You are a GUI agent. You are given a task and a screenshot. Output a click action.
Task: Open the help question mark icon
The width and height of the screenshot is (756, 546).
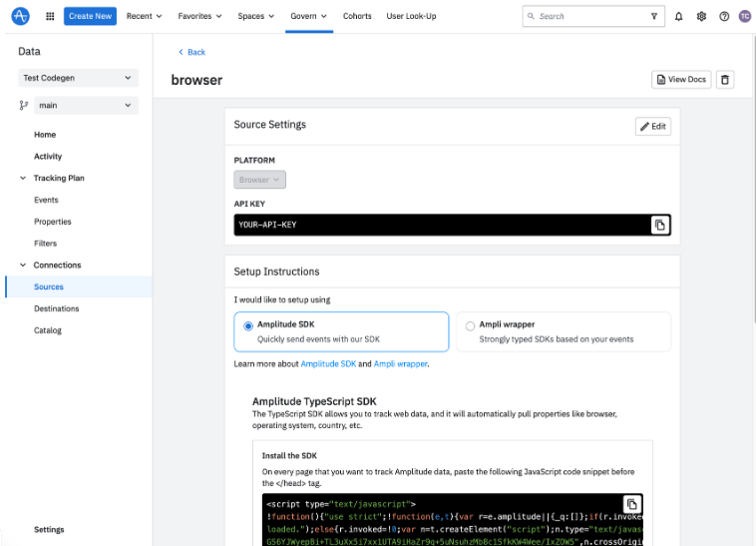[724, 16]
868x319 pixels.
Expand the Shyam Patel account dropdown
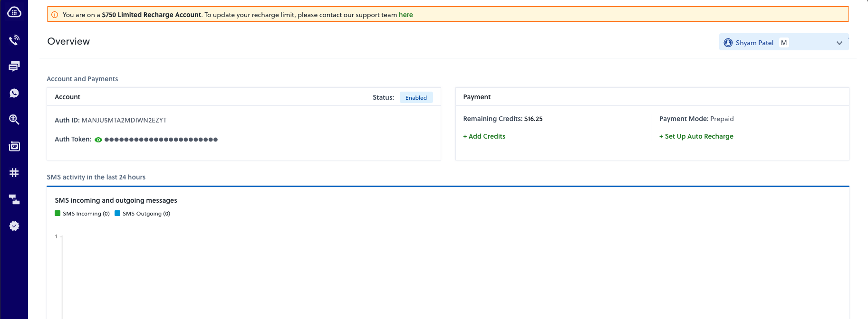point(784,42)
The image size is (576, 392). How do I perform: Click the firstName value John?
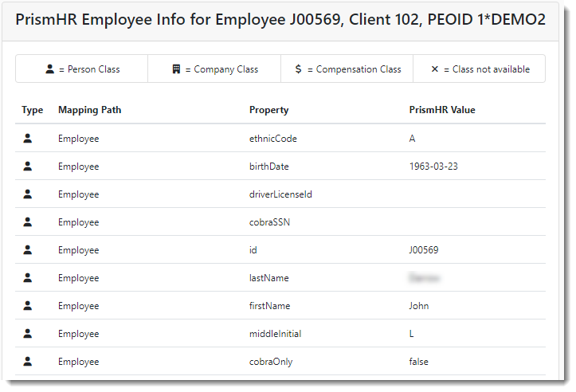click(x=418, y=306)
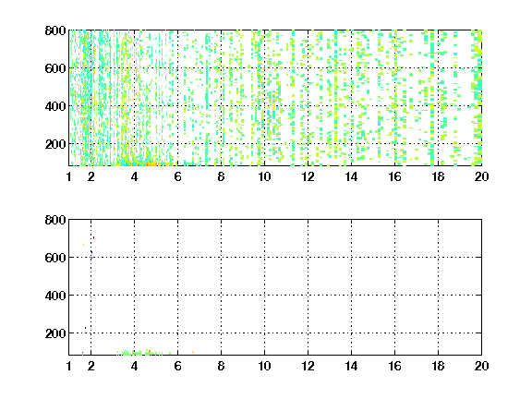Image resolution: width=532 pixels, height=399 pixels.
Task: Click the red dot near y=700 in lower plot
Action: click(x=93, y=237)
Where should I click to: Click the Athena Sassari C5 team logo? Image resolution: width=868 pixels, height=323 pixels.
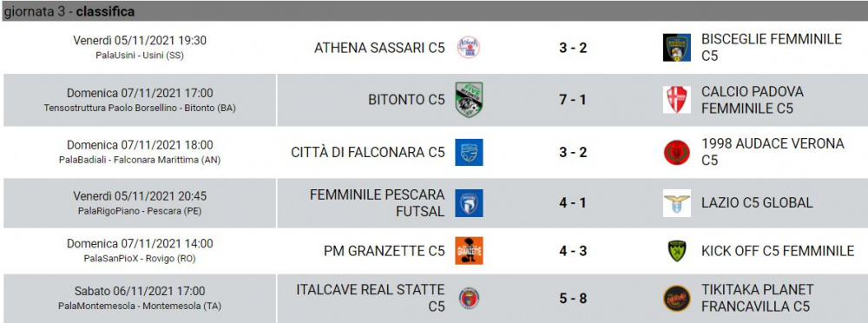click(x=469, y=48)
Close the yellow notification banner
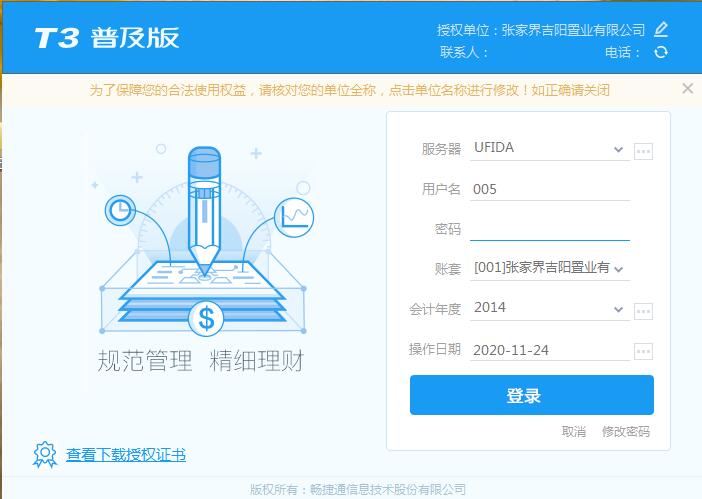The width and height of the screenshot is (702, 499). [x=688, y=89]
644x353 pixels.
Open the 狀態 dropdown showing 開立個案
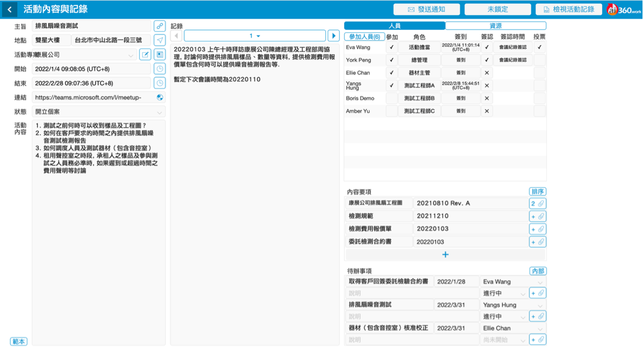tap(98, 112)
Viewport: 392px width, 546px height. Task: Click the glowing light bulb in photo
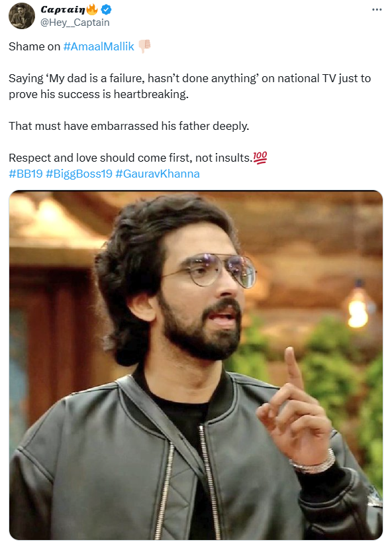click(358, 309)
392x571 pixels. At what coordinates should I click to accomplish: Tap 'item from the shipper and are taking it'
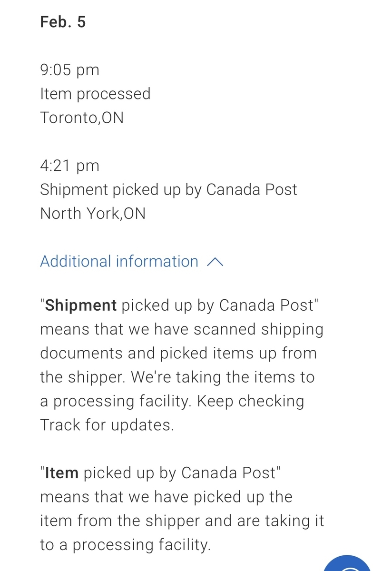[182, 521]
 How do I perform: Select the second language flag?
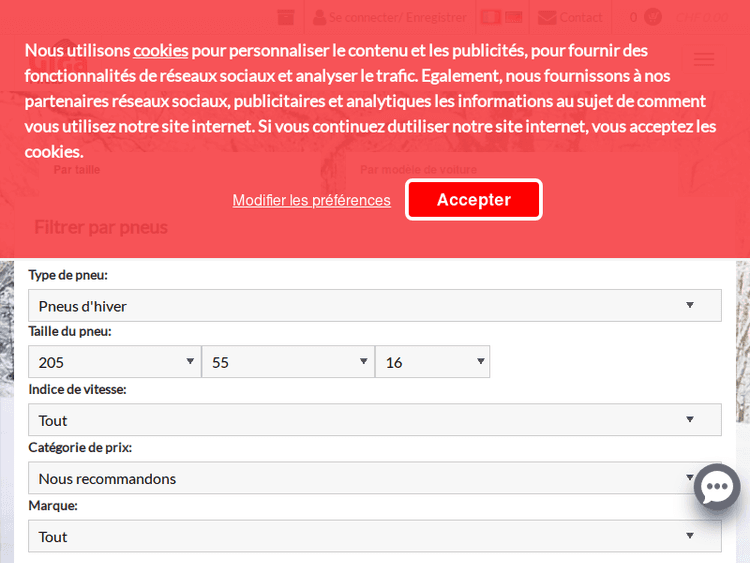(x=513, y=17)
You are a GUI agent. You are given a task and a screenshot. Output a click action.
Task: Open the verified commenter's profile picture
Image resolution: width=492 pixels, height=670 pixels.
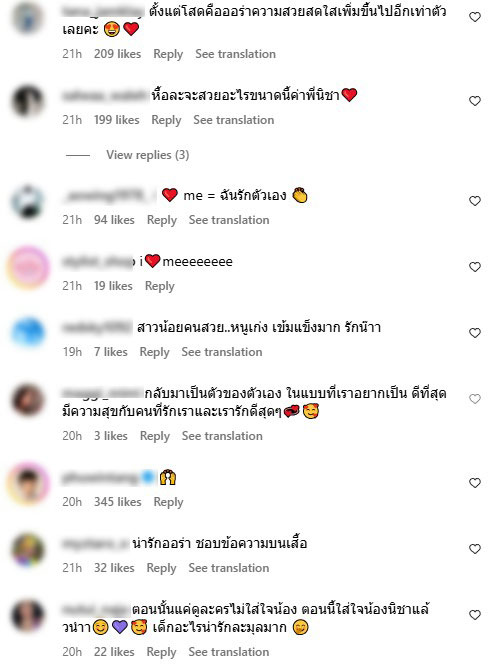pos(28,483)
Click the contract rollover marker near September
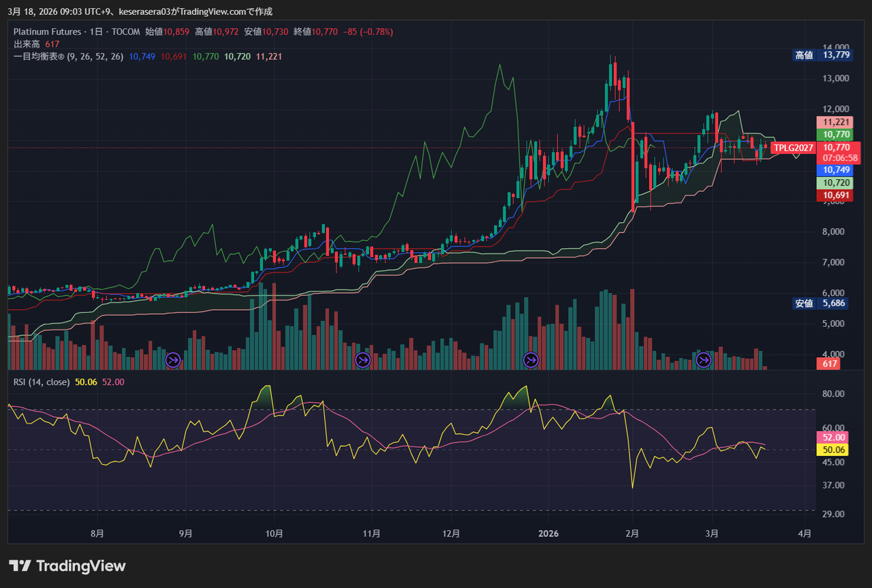872x588 pixels. pyautogui.click(x=173, y=359)
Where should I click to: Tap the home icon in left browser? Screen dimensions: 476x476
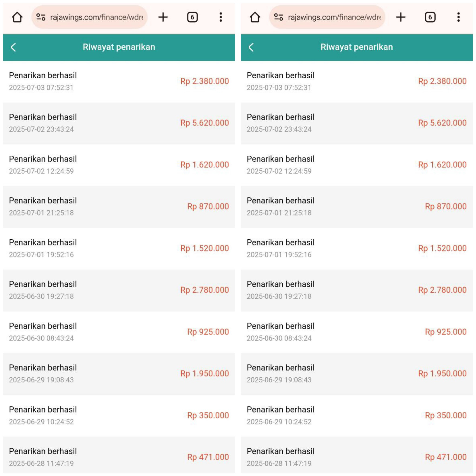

* Activity *
Copy out all the data exactly, skipping the pictures.

* Exercise solution *
You are a GUI agent. You are given a task and a screenshot. Output a click action.
Task: Open the help question mark icon
The width and height of the screenshot is (756, 546).
[724, 16]
868x319 pixels.
Expand the Shyam Patel account dropdown
point(784,42)
The image size is (576, 392). How do I perform: Click the firstName value John?
click(x=418, y=306)
Image resolution: width=532 pixels, height=399 pixels.
Task: Click the red dot near y=700 in lower plot
Action: click(x=93, y=237)
Where should I click to: Click the Athena Sassari C5 team logo? Image resolution: width=868 pixels, height=323 pixels.
click(x=469, y=48)
Close the yellow notification banner
The width and height of the screenshot is (702, 499). [x=688, y=89]
644x353 pixels.
Open the 狀態 dropdown showing 開立個案
tap(98, 112)
Viewport: 392px width, 546px height. Task: Click the glowing light bulb in photo
click(358, 309)
392x571 pixels. At what coordinates should I click to accomplish: Tap 'item from the shipper and are taking it'
[182, 521]
 How do I perform: Select the second language flag?
(x=513, y=17)
You are a GUI agent. You are given a task and a screenshot. Output a click action.
Task: Open the verified commenter's profile picture
Image resolution: width=492 pixels, height=670 pixels.
pos(28,483)
Click the contract rollover marker near September
872x588 pixels. pyautogui.click(x=173, y=359)
Where should I click to: Tap the home icon in left browser? Screen dimensions: 476x476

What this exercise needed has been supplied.